7am Tennis

Getting time with leaders within an organisation, whether they are your line manager, client, or the CEO can be difficult, and worth every drop of sweat expended in getting it.

I’m not talking about the diarised process meeting that often lacks an agenda. Don’t get me wrong, the weekly meeting was designed to be constructive, and to provide an opportunity to interact and update, but the reality is that most don’t often result in strategic deliberation or action.

I’m talking about purposeful engagement with a leader that is action oriented and delivers results.

My favourite boss and the one I learned from the most, very rarely met with me. In fact, he never had a regular meeting with anyone in the team outside of a weekly team meeting. When we did sit down to talk what I do recall is that I had his utmost 100% attention. As they say today, he was fully present.
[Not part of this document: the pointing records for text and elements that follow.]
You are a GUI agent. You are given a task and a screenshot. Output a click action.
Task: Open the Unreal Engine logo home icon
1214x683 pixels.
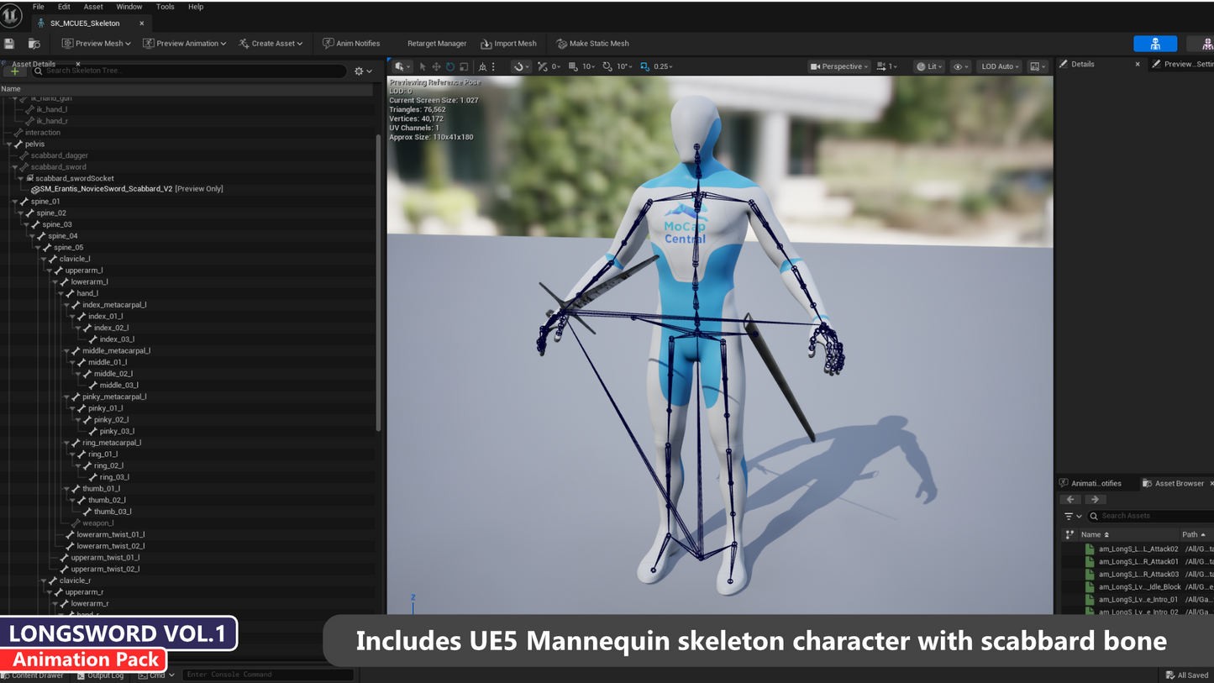11,14
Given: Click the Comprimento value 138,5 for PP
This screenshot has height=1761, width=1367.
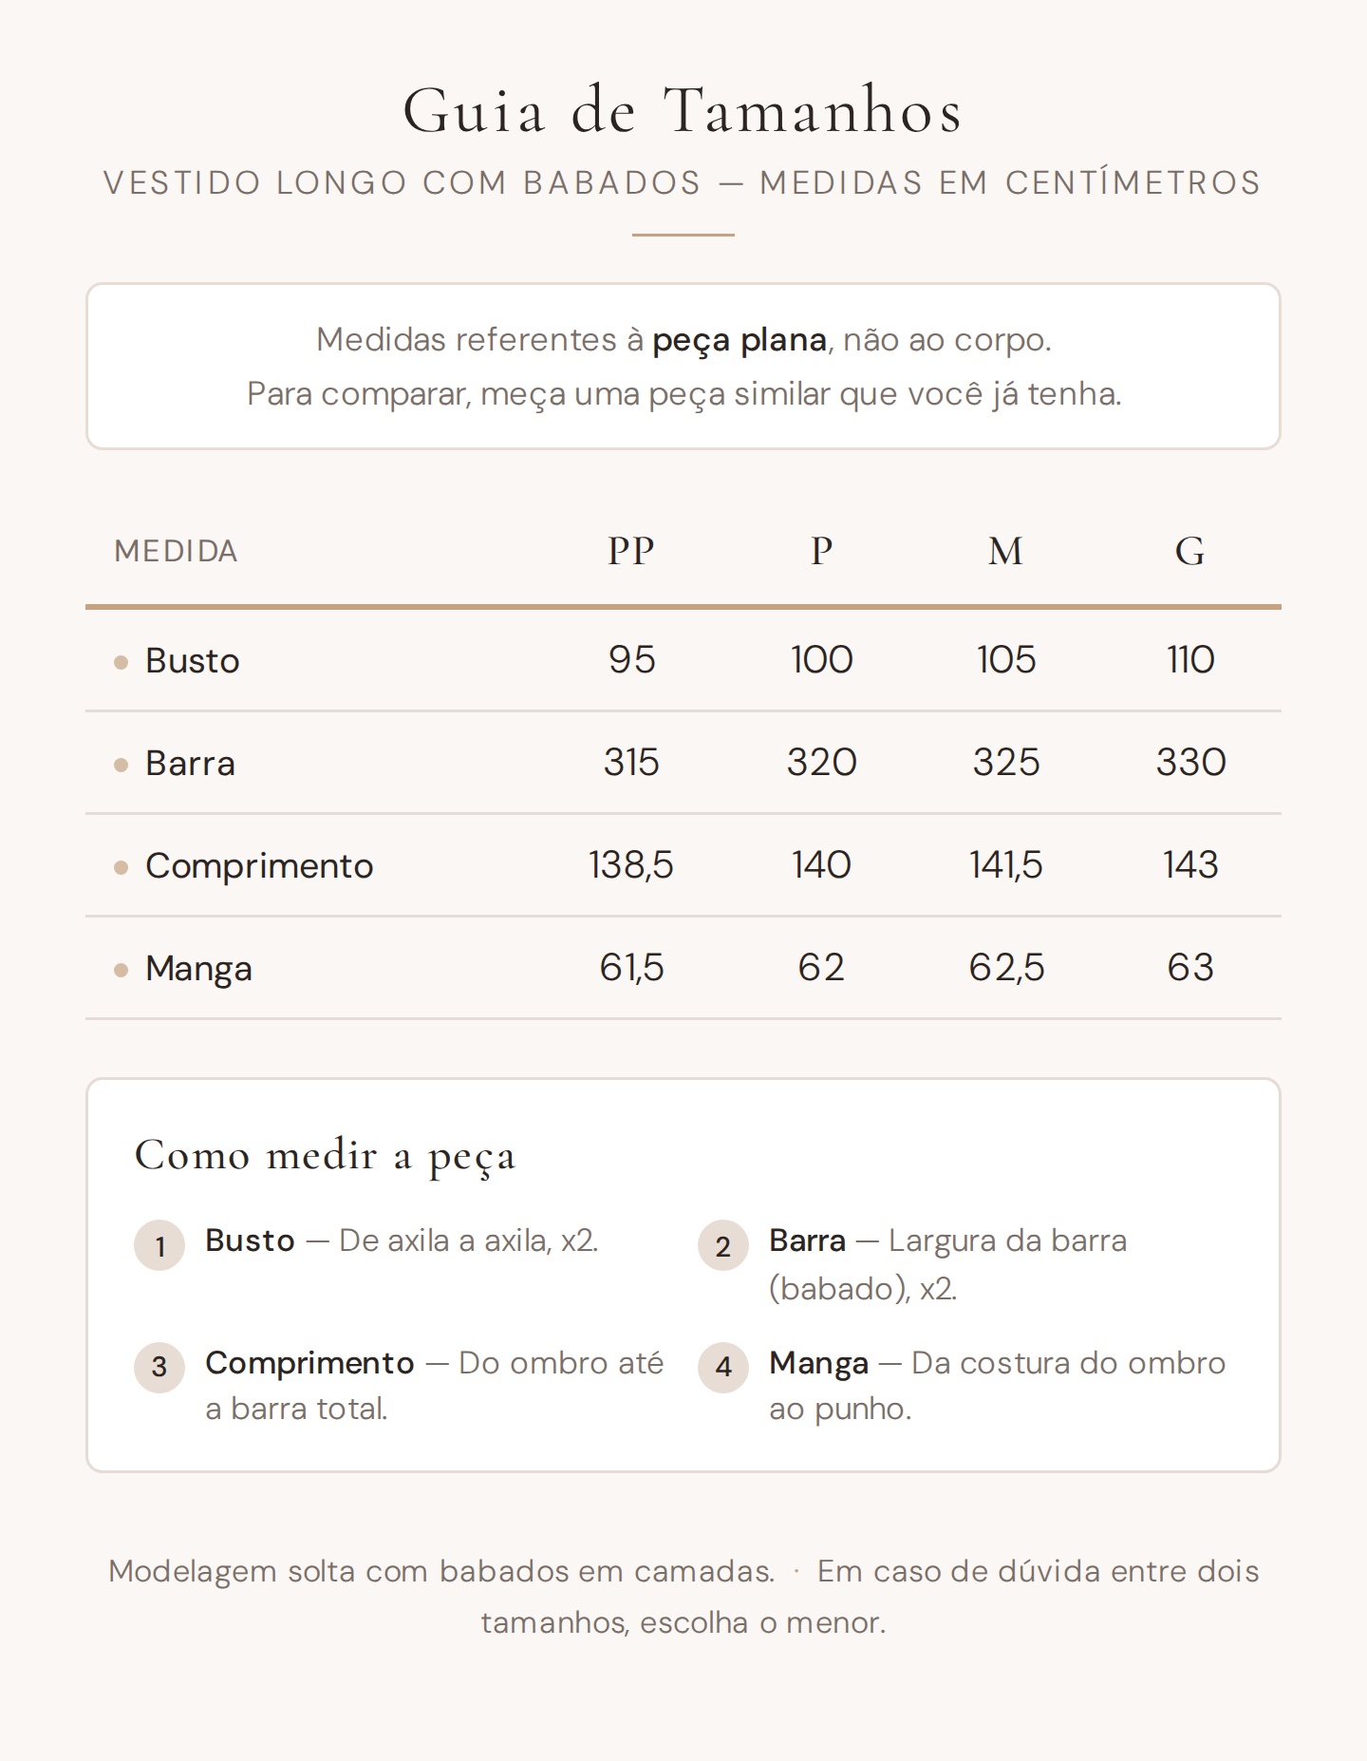Looking at the screenshot, I should [631, 865].
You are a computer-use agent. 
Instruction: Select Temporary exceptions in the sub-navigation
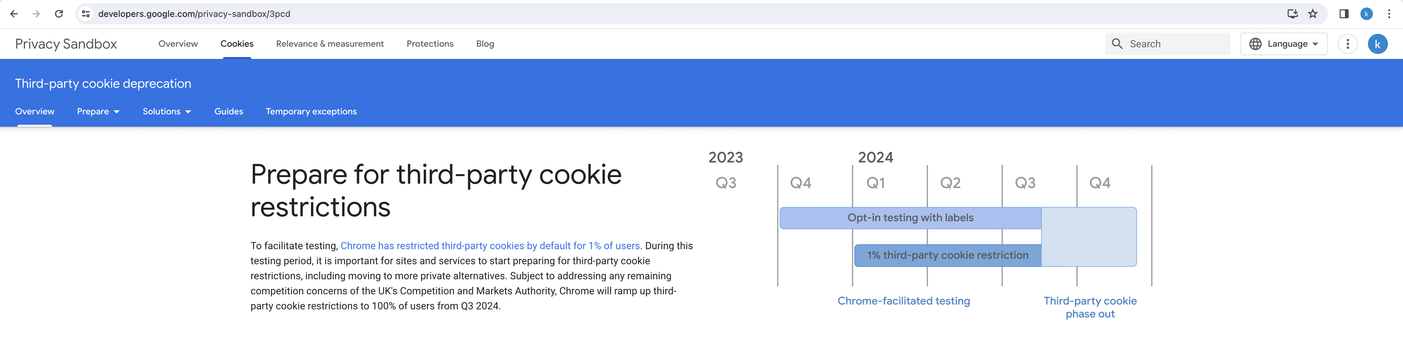[311, 111]
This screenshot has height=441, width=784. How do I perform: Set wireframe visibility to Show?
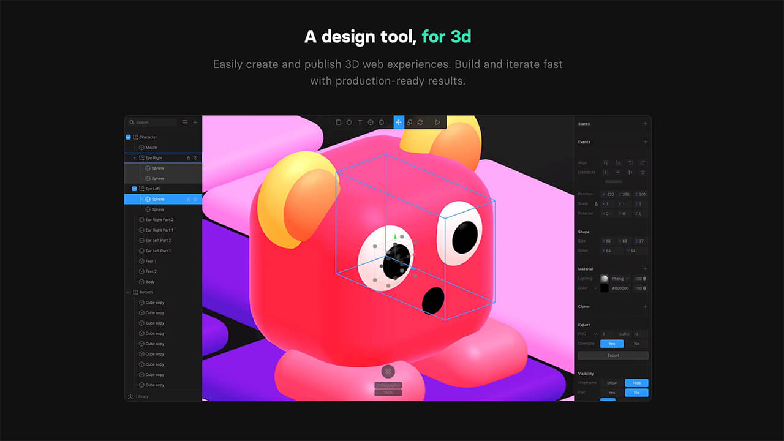[x=611, y=383]
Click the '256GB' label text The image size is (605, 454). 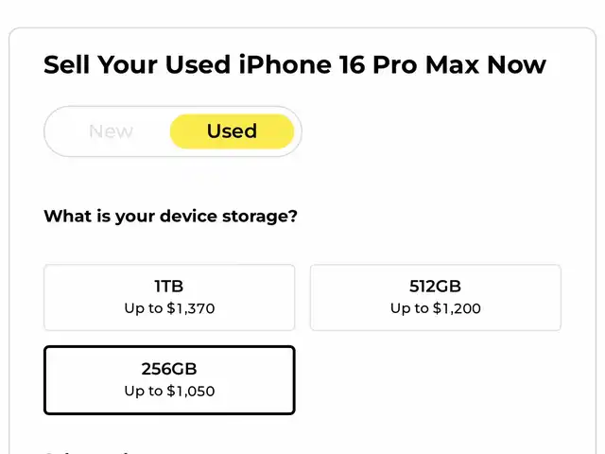169,368
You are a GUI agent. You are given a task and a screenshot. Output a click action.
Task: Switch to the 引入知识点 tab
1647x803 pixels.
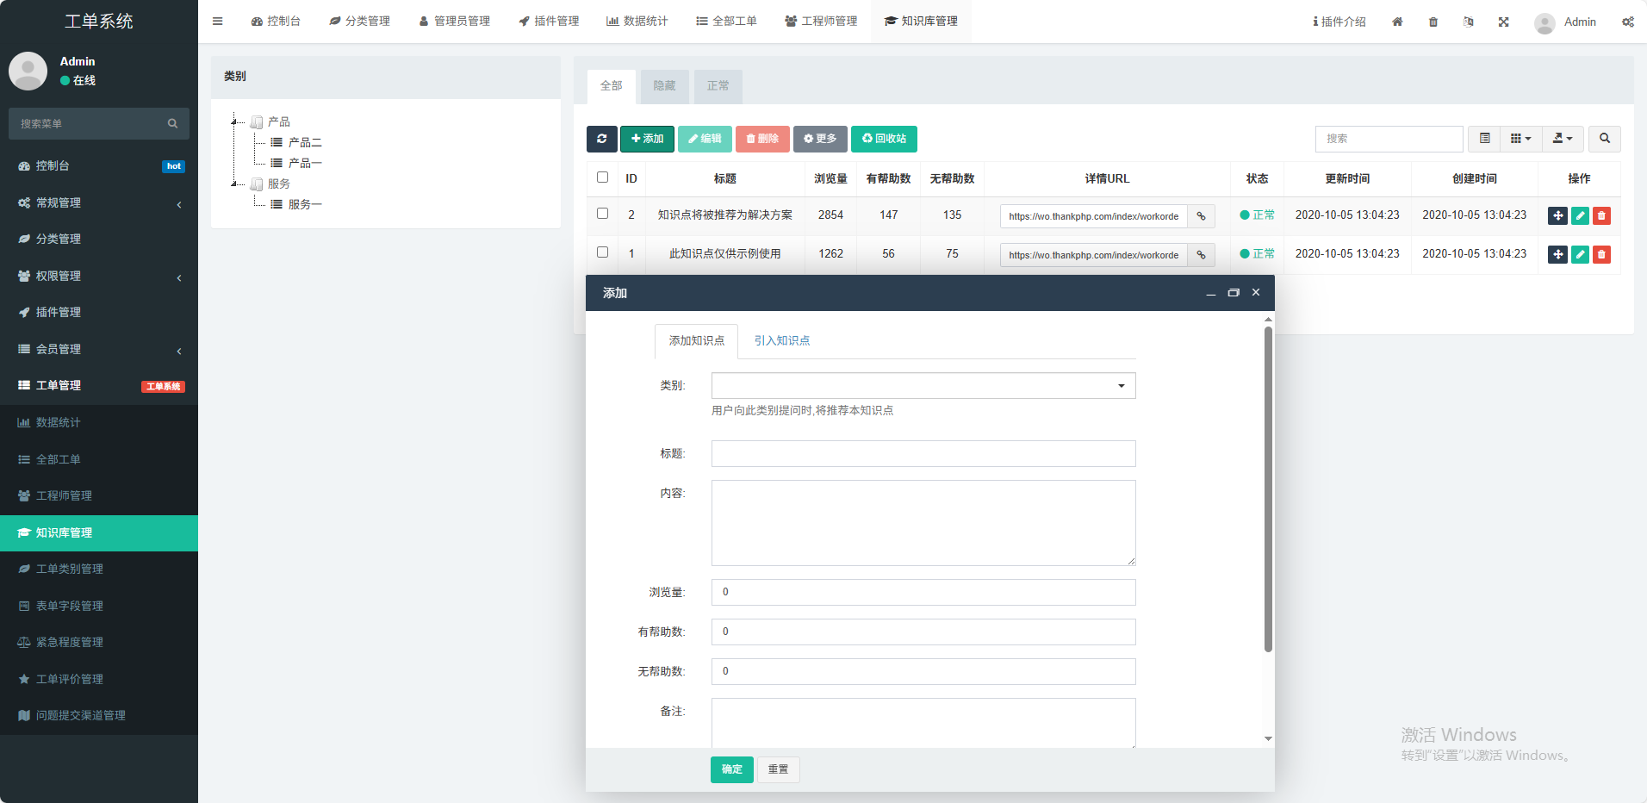[x=781, y=341]
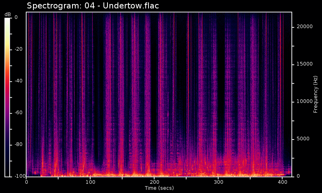
Task: Select the 20000 Hz frequency label
Action: [304, 27]
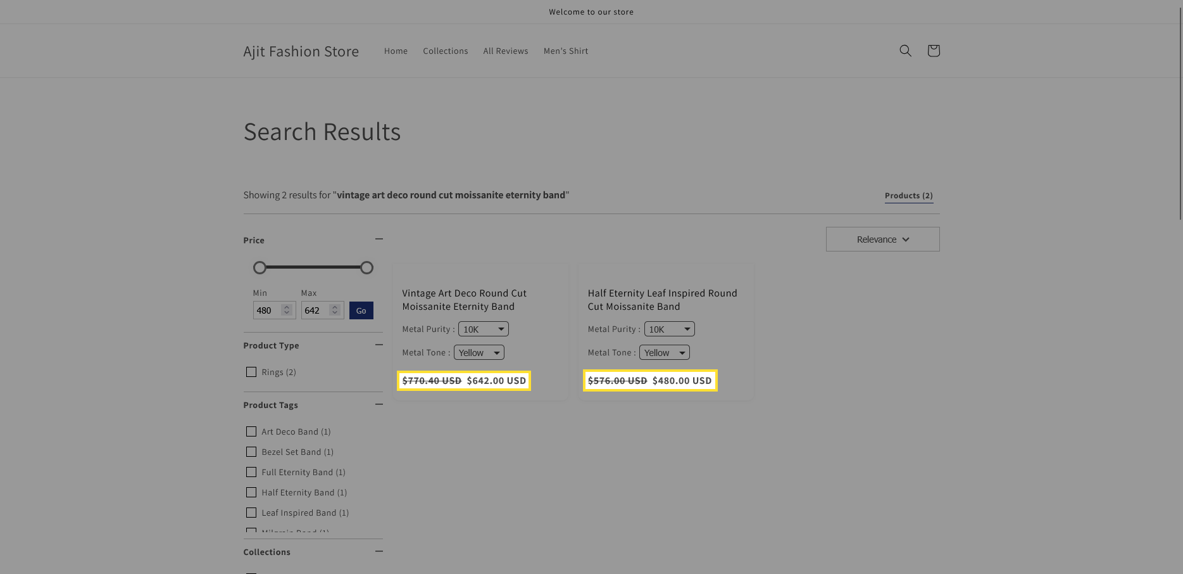
Task: Click the Min price input field
Action: (267, 310)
His body language was directed towards me, he looked me in the eye for the entire conversation, he listened thoughtfully and responded to my questions, doubts and yearning for advice. This led me to place intense value on each and every engagement. I never wasted a meeting, and never asked for one unless I knew exactly what I wanted to achieve. And I always came prepared.

Being prepared is central to engagement with anyone in the workplace. Not just with a CEO or client, but anyone you engage with. Why? It shows you are not wasting their time. It shows you care about their time. And it shows respect. Yes, you took the time to read their presentation before meeting with them. You read their feedback on your proposal. And you did the research on the product, proposal, or issue that is the topic of the meeting.

I recall a hectic period at one company during quite a significant corporate and market upheaval where I had the opportunity to meet with the Chairman every morning to provide an update on the media coverage overnight and in the morning papers. It was a discussion that took place at 7am every morning right after his morning tennis game. It meant I was up at 6am reading, analysing and forming a view as to any action that may need to be taken. I enjoyed these conversations because they allowed me in a small way to influence the direction the business took that day. It helped the Chairman frame how the market was responding to the actions we took in the 24 hours prior, and it created trust between two people that was needed at the time. Being prepared for those meetings was essential. Without it we would both have wasted our time.

The time spent with leaders very often sway the direction of our work. We provide input, intelligence and recommendations. We get a decision. We get direction. We are provided with important insight from people who often have great experience.

At the same time, as a leader you know that meeting with members of your team or a supplier can also change the direction you move. The engagement is reciprocal, and the value is mutual if both parties maintain the same respect for each other, their contribution, and the time devoted to each other.

But sometimes we can get caught in a cycle of process meetings. We can forget the purpose and value of why we meet. Our days become filled with meetings that prevent us from delivering value. And it is because we have fell into the trap of placing little value on the meeting itself. We don’t prepare. We turn up late. We fill the room with people who don’t really need to be there. We are distracted. We want to be somewhere else.

Since I have left corporate life I have  enjoyed the freedom of less meetings and at the same time noticed the absence of days filled with collegiate engagement.

But I have regained my appreciation for meeting people.

Meet less. Meet for less time. And bring your entire being to each engagement. You are meeting with real people after all.